>> Begin

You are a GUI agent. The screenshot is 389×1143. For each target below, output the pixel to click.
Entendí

>> End
>> Begin

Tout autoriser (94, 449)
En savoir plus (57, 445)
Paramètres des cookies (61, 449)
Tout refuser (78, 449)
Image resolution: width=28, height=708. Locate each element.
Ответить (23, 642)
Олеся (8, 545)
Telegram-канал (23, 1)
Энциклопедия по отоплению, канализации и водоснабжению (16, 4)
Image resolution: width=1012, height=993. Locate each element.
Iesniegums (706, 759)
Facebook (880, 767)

>> End

__Given exercise__
How many lines in the rows above contain the string "height"? Treat case as significant, and reply with the number alone.

__Exercise output__
2